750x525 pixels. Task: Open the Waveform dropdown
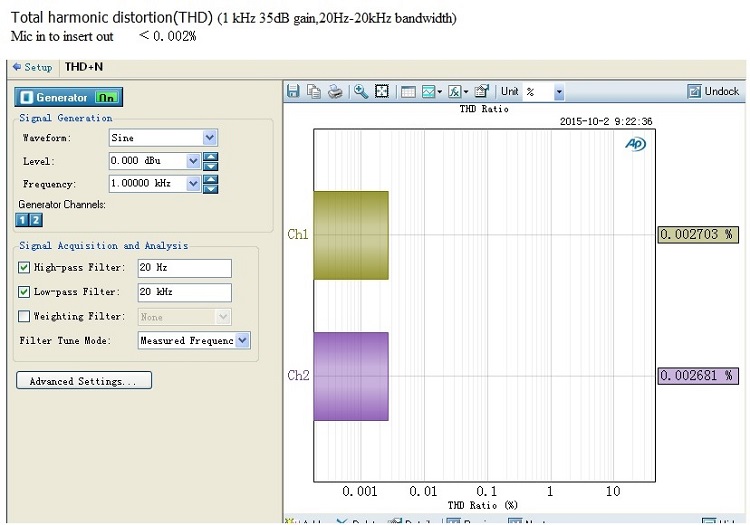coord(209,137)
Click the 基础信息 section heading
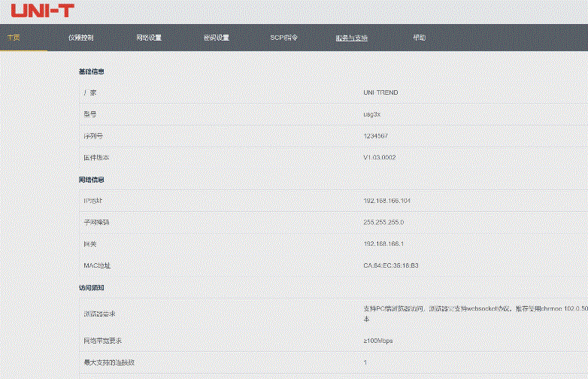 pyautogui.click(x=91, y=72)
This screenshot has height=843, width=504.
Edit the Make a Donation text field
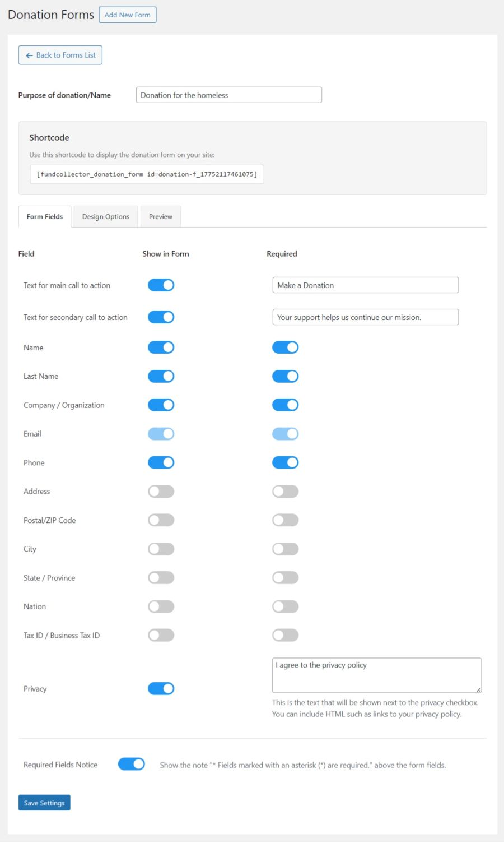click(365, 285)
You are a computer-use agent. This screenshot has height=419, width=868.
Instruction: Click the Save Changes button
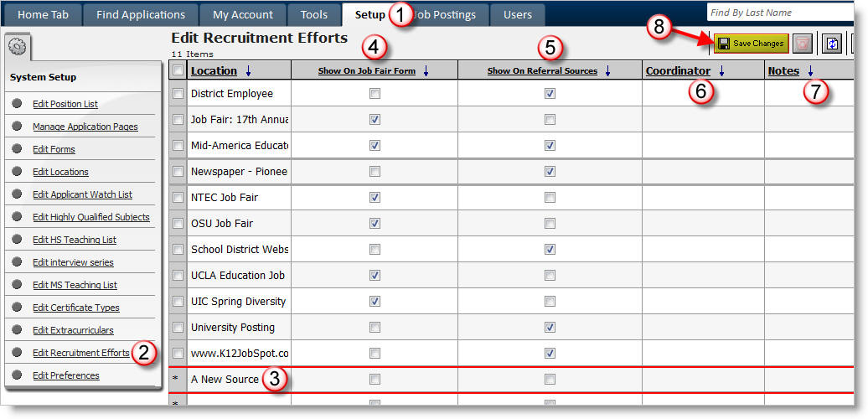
--
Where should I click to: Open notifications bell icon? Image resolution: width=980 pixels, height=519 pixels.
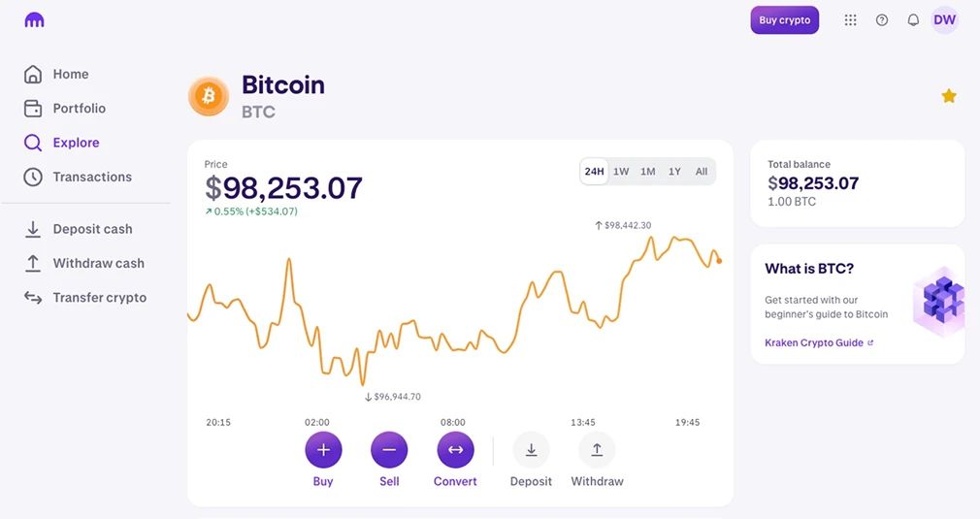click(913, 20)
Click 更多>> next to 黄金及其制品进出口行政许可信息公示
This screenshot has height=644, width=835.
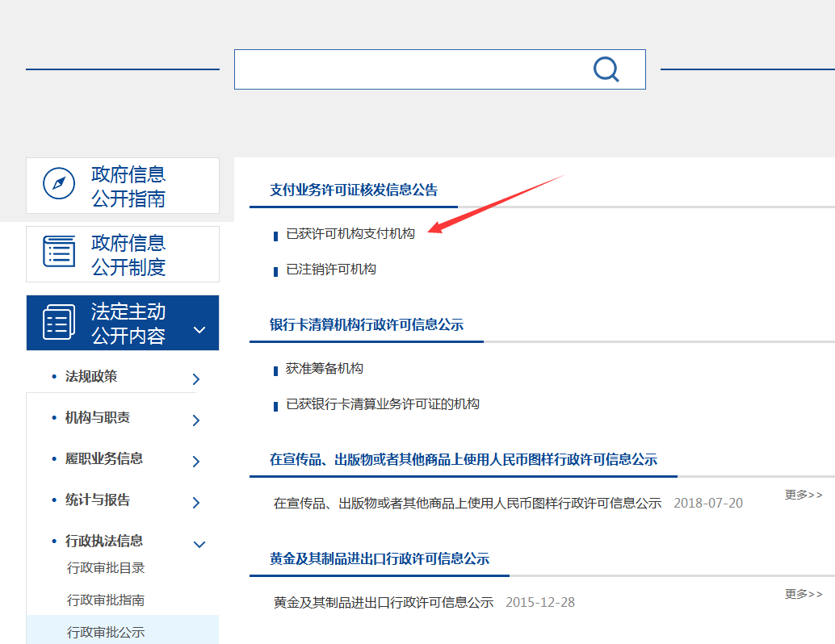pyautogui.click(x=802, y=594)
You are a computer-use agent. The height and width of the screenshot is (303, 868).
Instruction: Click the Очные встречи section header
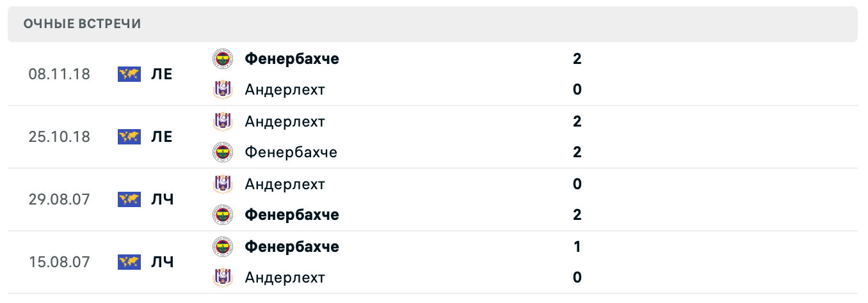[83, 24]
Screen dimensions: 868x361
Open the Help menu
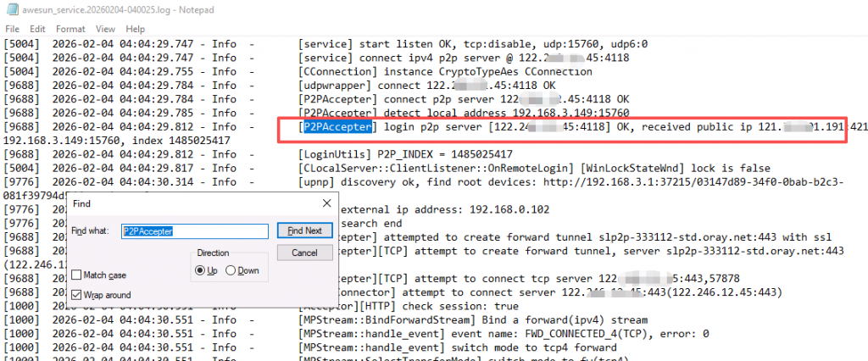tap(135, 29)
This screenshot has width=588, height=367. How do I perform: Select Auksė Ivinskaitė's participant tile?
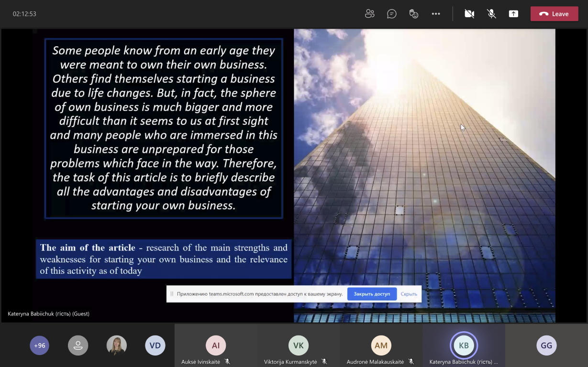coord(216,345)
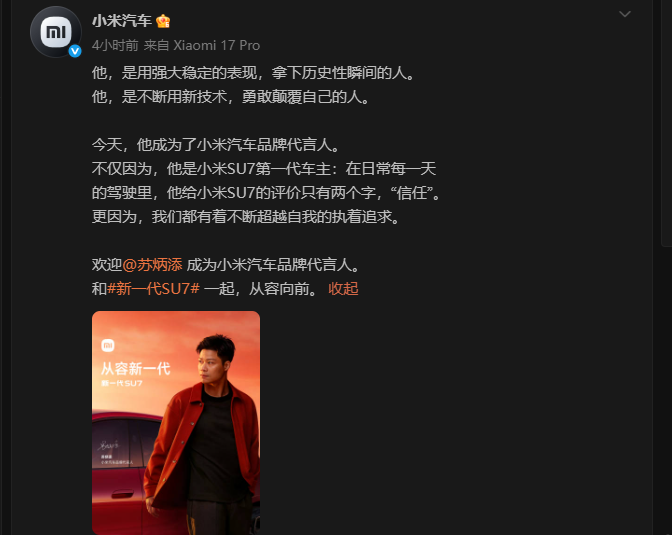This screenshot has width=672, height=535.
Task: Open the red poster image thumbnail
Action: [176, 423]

Work item ->
Copy the lines from the entries above in which the word "computer" appears.

Output of the exercise ->
You are a computer-use agent. This screenshot has height=419, width=868.
You are a computer-use agent. The height and width of the screenshot is (303, 868).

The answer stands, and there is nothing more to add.